→ **WHAT IS REQUIRED**
An exact copy is the goal: every line from the one containing "Open the indicators fx menu" to the end of the material below, pictures excluded.

→ **MATERIAL SHOWN**
● ● ●

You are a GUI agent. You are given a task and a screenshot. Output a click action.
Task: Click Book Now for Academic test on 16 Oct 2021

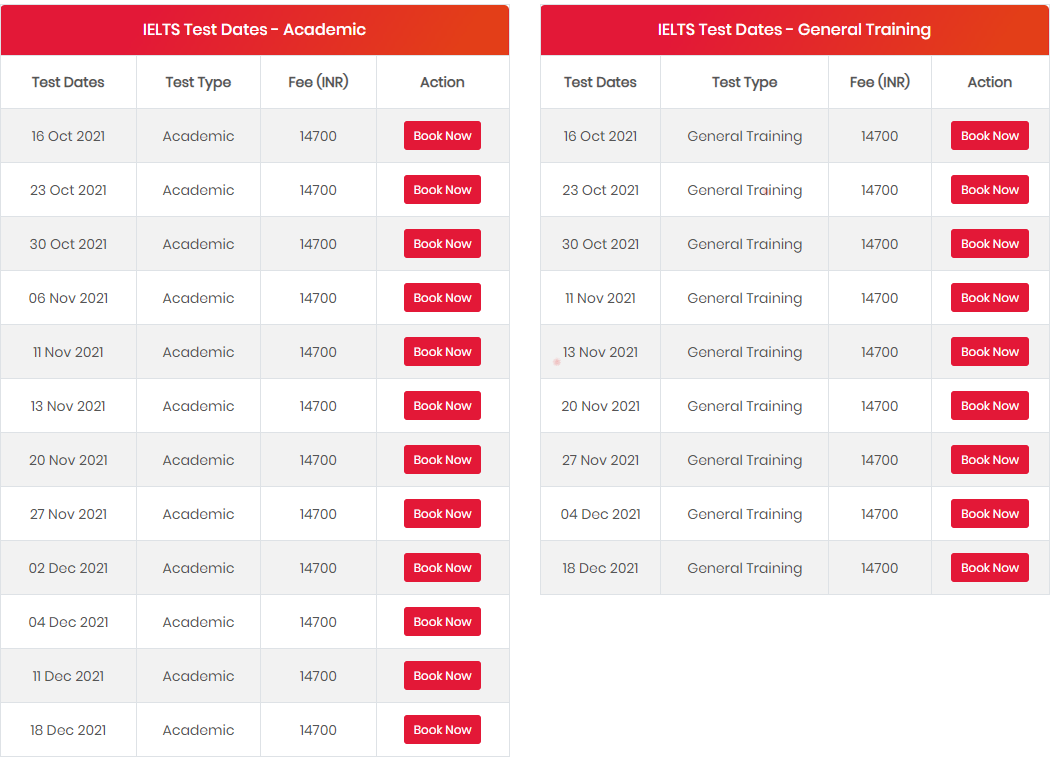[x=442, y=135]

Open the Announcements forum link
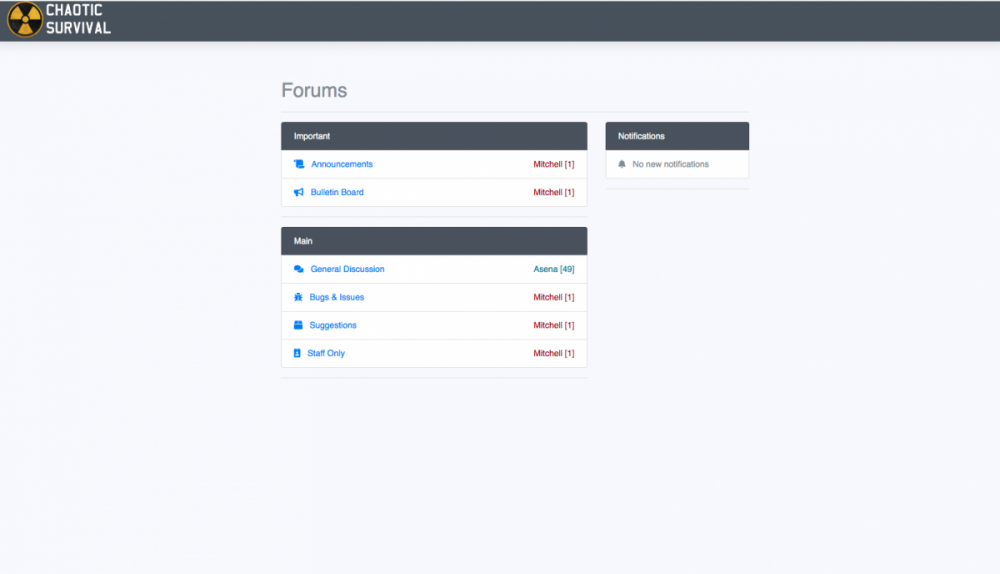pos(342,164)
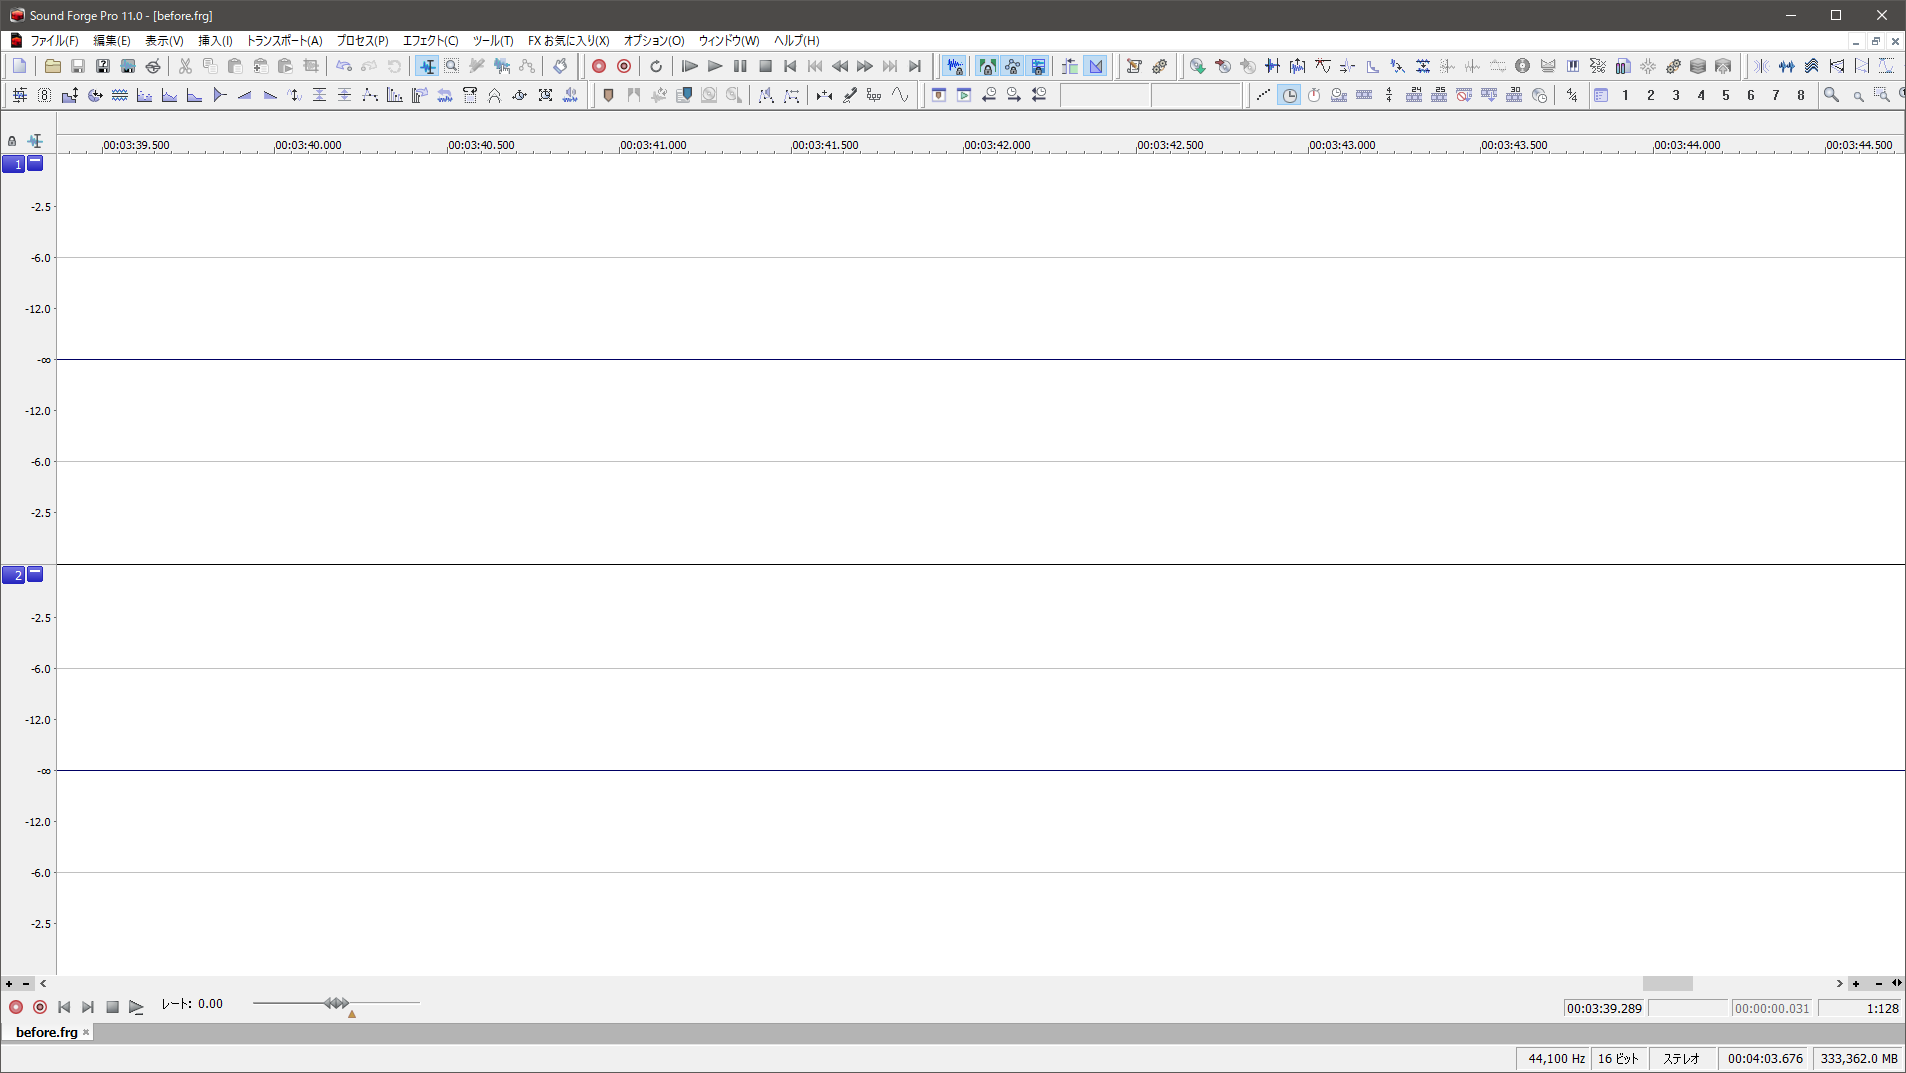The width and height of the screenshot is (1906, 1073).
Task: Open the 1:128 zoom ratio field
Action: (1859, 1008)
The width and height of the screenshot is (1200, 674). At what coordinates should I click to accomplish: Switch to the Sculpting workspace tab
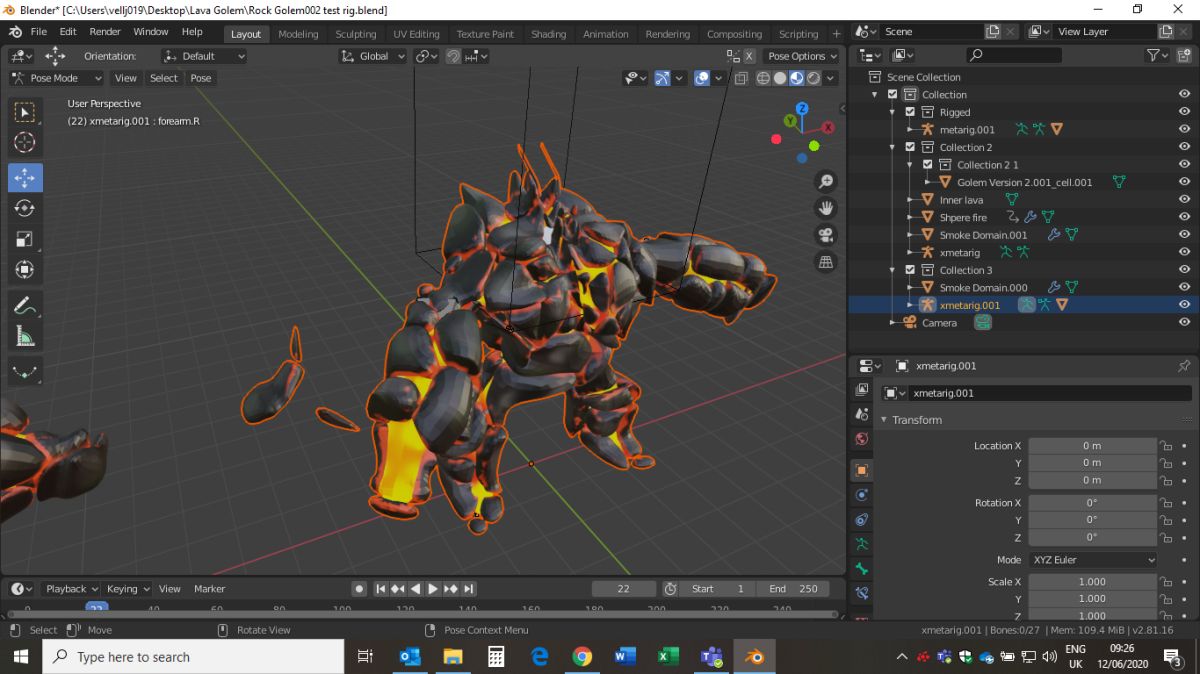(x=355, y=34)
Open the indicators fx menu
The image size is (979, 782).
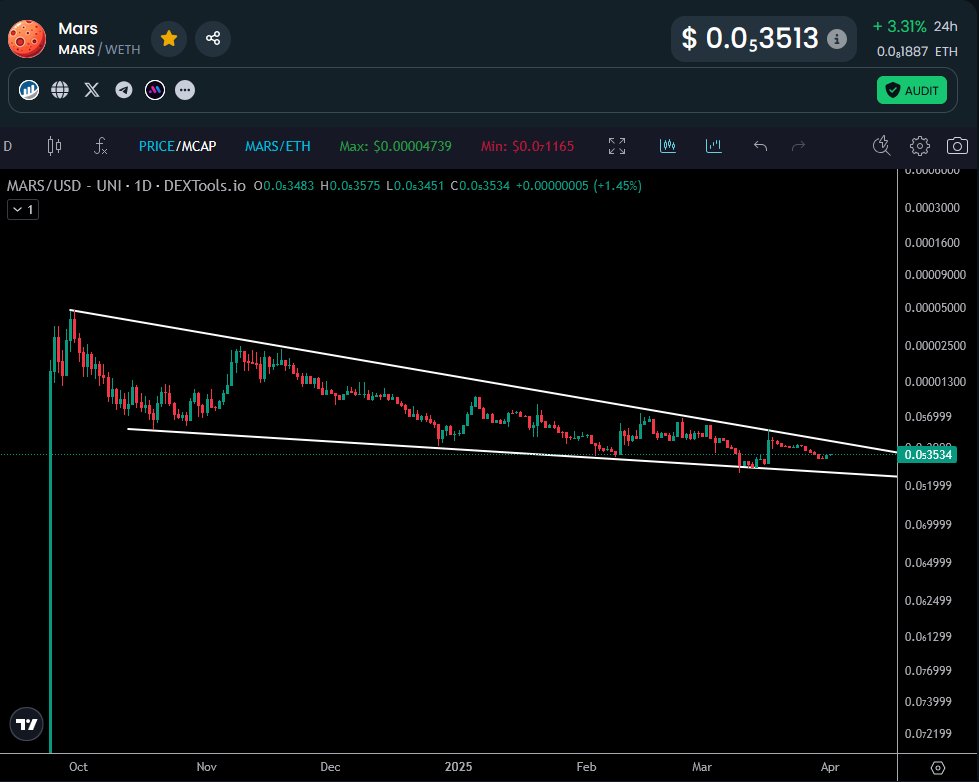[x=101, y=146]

● ● ●

→ **RESPONSE TO THIS TASK**
Open the indicators fx menu
The image size is (979, 782).
[x=101, y=146]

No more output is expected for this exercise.